-- Opening Marker --

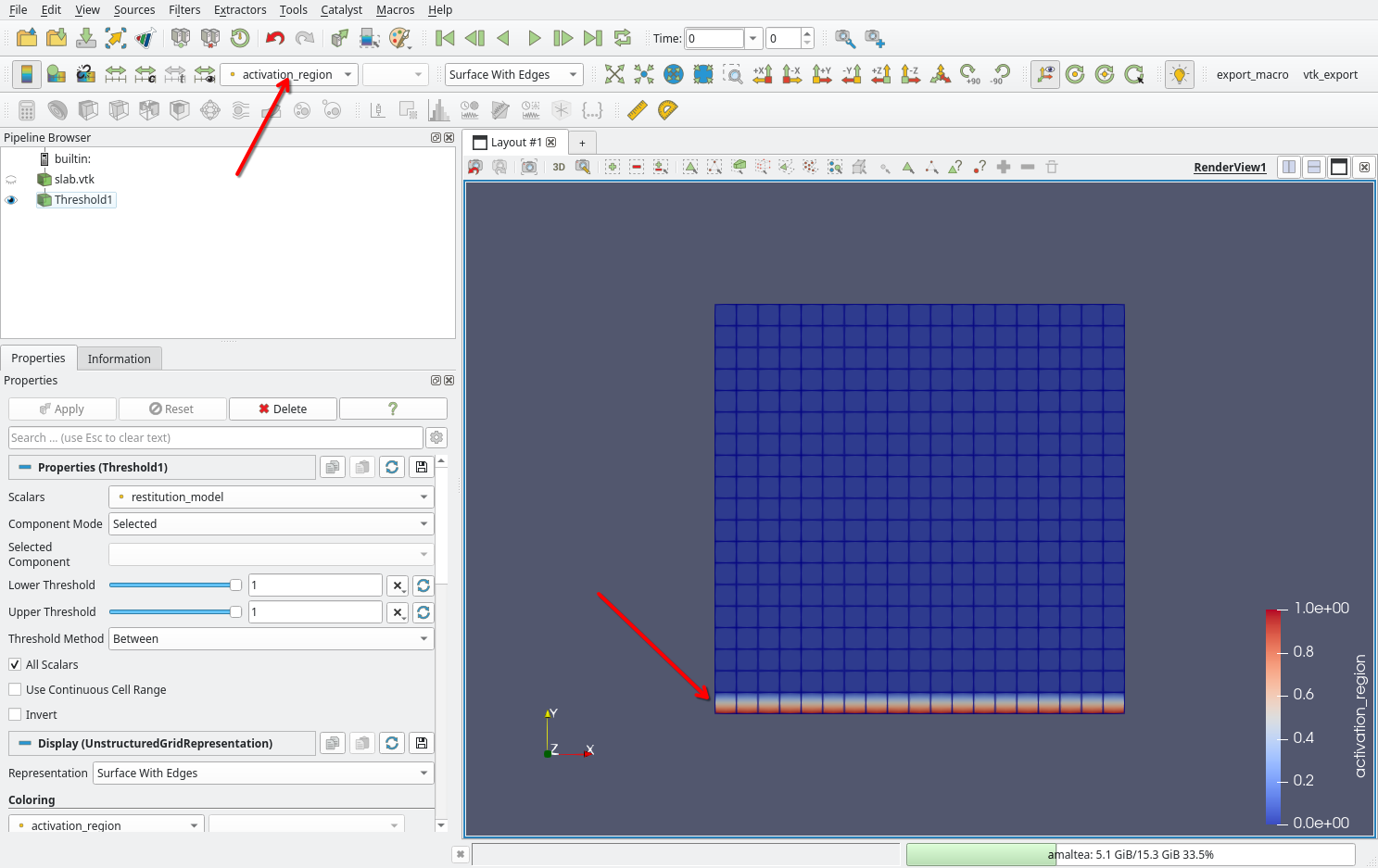Open the Scalars restitution_model dropdown
This screenshot has width=1378, height=868.
[x=271, y=497]

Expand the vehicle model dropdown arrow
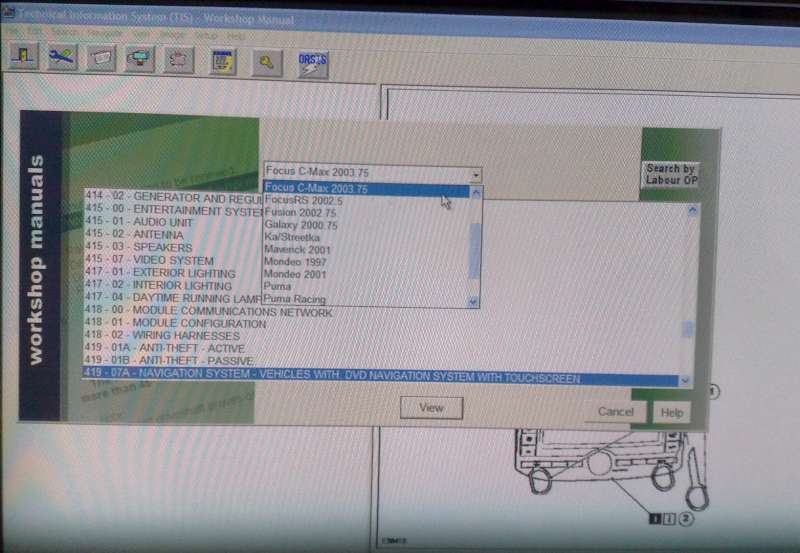475,174
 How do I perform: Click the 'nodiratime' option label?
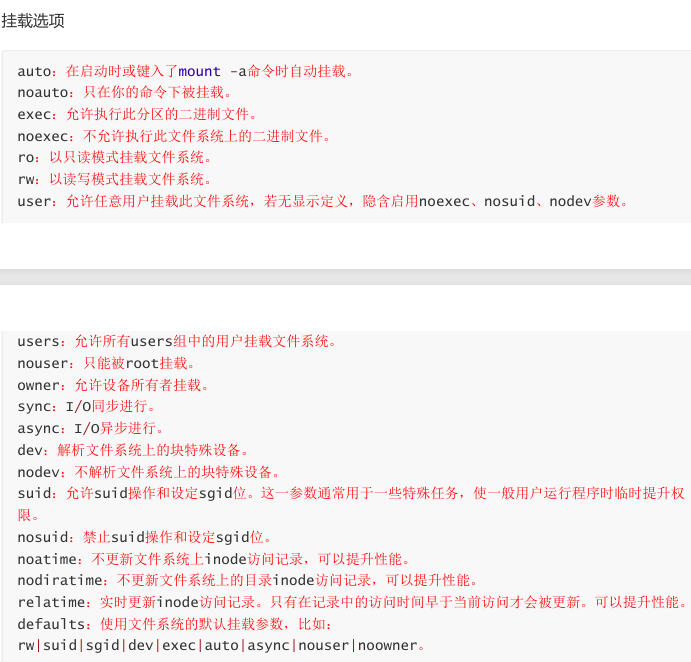pos(60,580)
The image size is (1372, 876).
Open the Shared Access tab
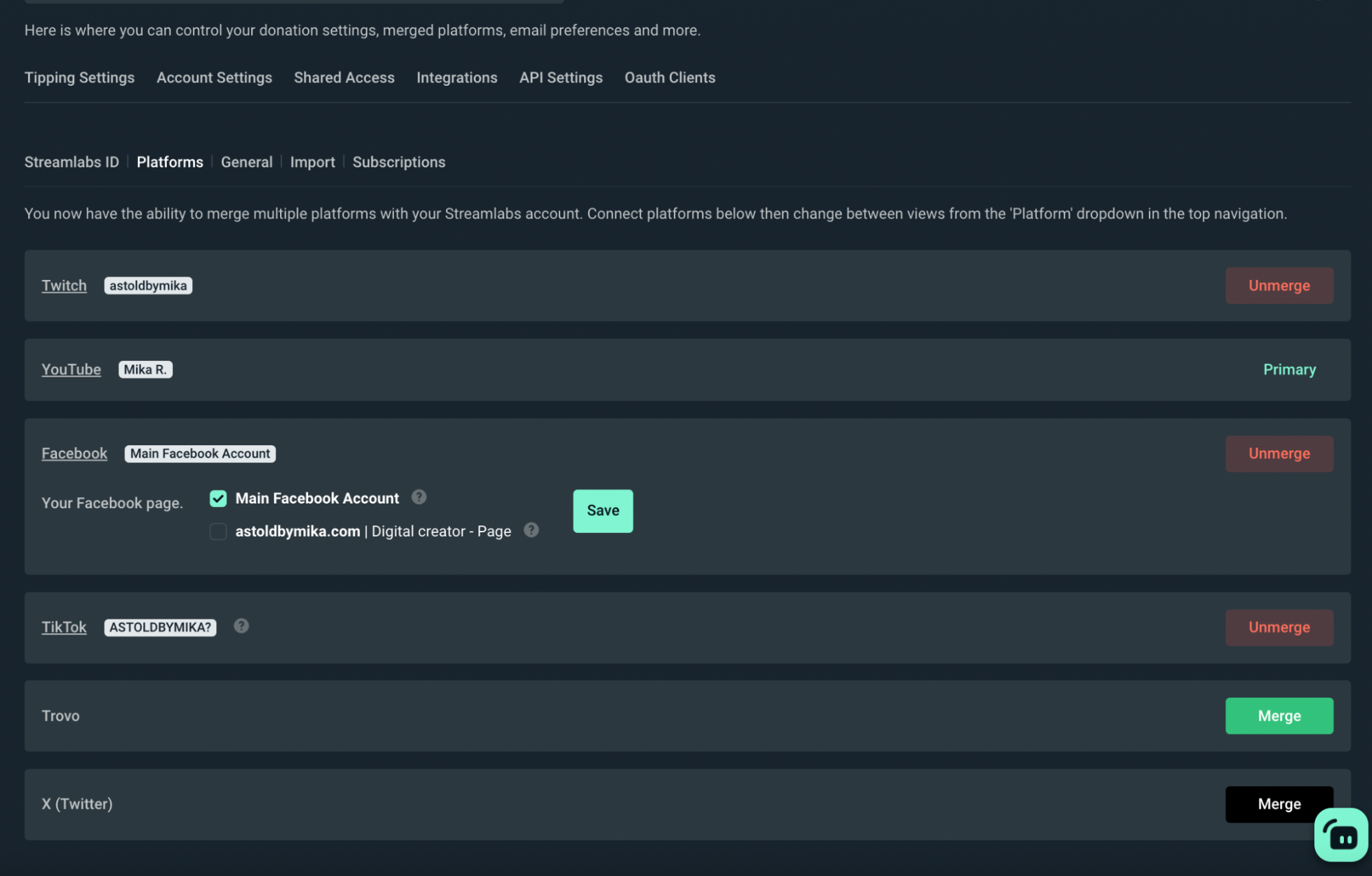pyautogui.click(x=344, y=78)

-- Closing Marker --

→ Task directions: Your answer must be the lines from the one containing "The image size is (1372, 876)." through the last line of the listing above, restated word for word, with no pictures.

→ Response box:
The image size is (1372, 876).
Open the Shared Access tab
pyautogui.click(x=344, y=78)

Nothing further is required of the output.